Summer Sons(27)



“Hey,” Riley said as he planted his ass against his passenger door, one ankle crossed over the other. Andrew dropped his phone between his knees and slanted him a glance. “I’m sorry.”

“For what?” Andrew replied.

Riley slapped his thighs and scrubbed his hands on his shorts, fidgeting. “I brought up something that it’s real clear you’re not interested in discussing, because I thought it was smart, but it wasn’t.”

Andrew parsed that. “But you’re not sorry about what happened to Eddie, specifically.”

“I don’t know,” Riley said. “I’d like to think I don’t have shit to be sorry for, but who’s to say? I might be worried I do; that’s not your problem to solve for me.”

The car door between them stood as a confessional partition.

“He was getting coke from your cousin. He shouldn’t have been,” Andrew said.

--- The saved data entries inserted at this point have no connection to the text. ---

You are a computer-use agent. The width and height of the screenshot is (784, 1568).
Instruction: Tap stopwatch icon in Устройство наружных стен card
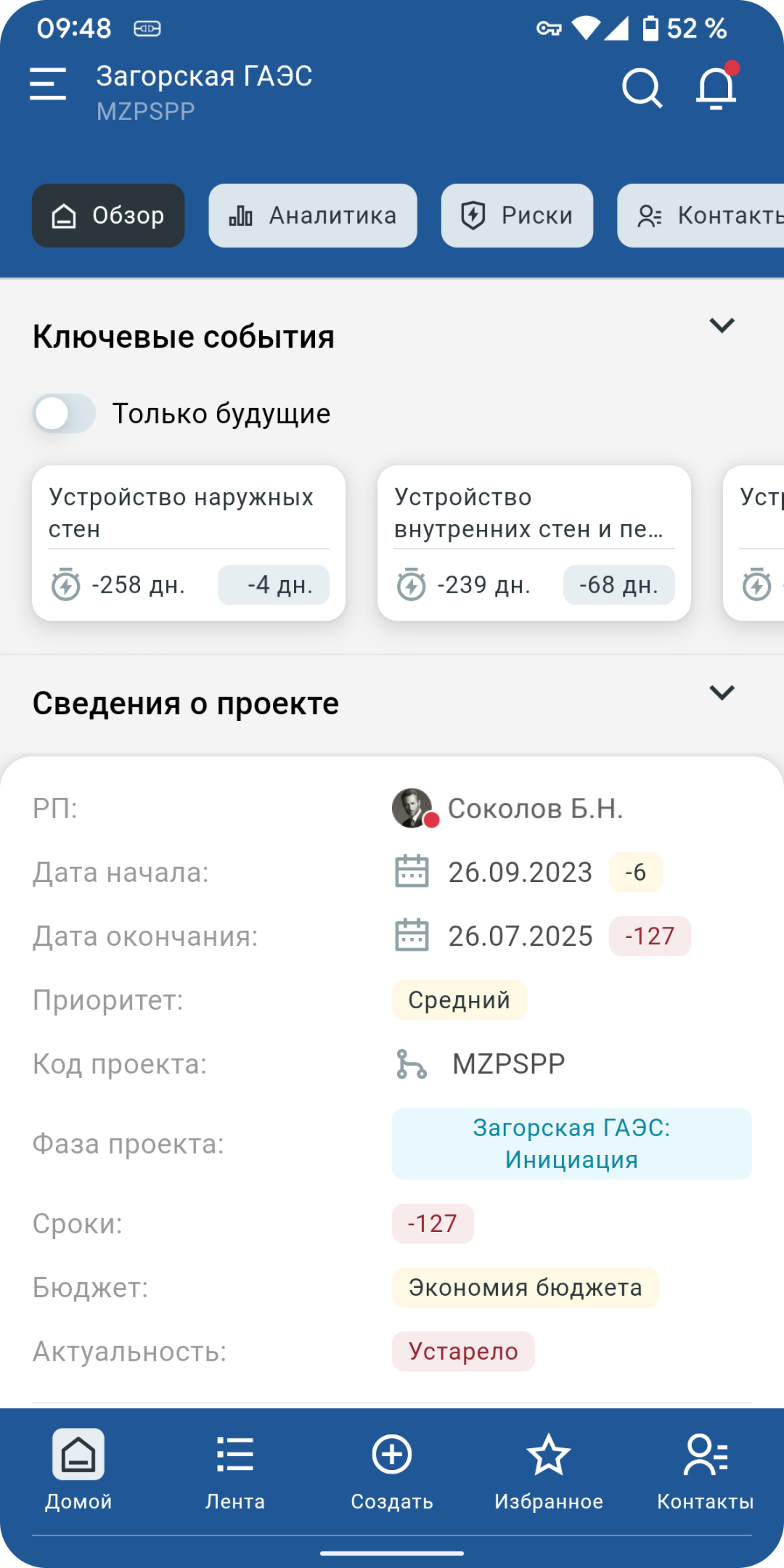66,584
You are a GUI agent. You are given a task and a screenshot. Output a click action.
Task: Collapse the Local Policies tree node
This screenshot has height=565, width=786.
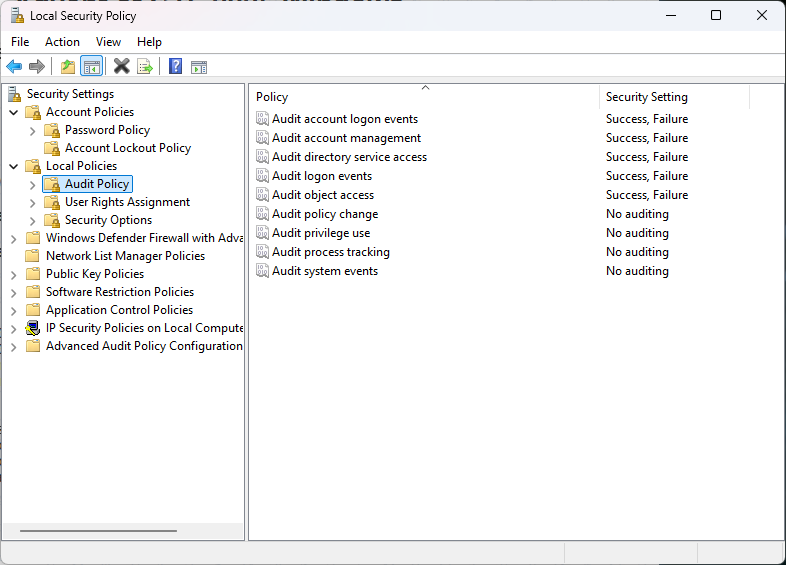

Riley shifted and straightened his legs. “Barely any, to be honest. But yeah, Sam sells people the things they ask for. He isn’t going to be the one to tell you your business.”

Andrew’s phone vibrated. He glanced at the alert box and saw a portion of text—How you like fireworks. “I don’t know if I believe that, man. Eddie knew better.”

“If you’re coming to the party tomorrow you can ask Sam yourself. Hell, you should come anyway. He’ll treat us all good with folks coming back around. I know he’s kind of a shit, but you’ve got to appreciate his dedication to rolling out the welcome mat,” Riley said.

It was like having two separate conversations that happened to cross past one another. Andrew said, “I don’t have to appreciate shit, though.”

“C’mon, Andrew,” Riley huffed.

“What?”

Riley swung his keys around his index finger, gnawing on his bottom lip. He shook his head. “Nothing, don’t bother with my bullshit. Last night was fun, though. Let’s do it again sometime.”

Riley compounded the dismissal by walking around the hood to yank open his door and spill himself into the driver’s seat. He spared one glance across the Challenger as he backed out, arm braced on the passenger’s seat, and was gone. Andrew clambered free of the car, suddenly baking in the late afternoon heat. One beer from the dwindling supply in the fridge accompanied him upstairs. He kicked his sneakers off on the landing and, with a burst of trepidation, opened Eddie’s door. For once there were no papers scattered across the floor.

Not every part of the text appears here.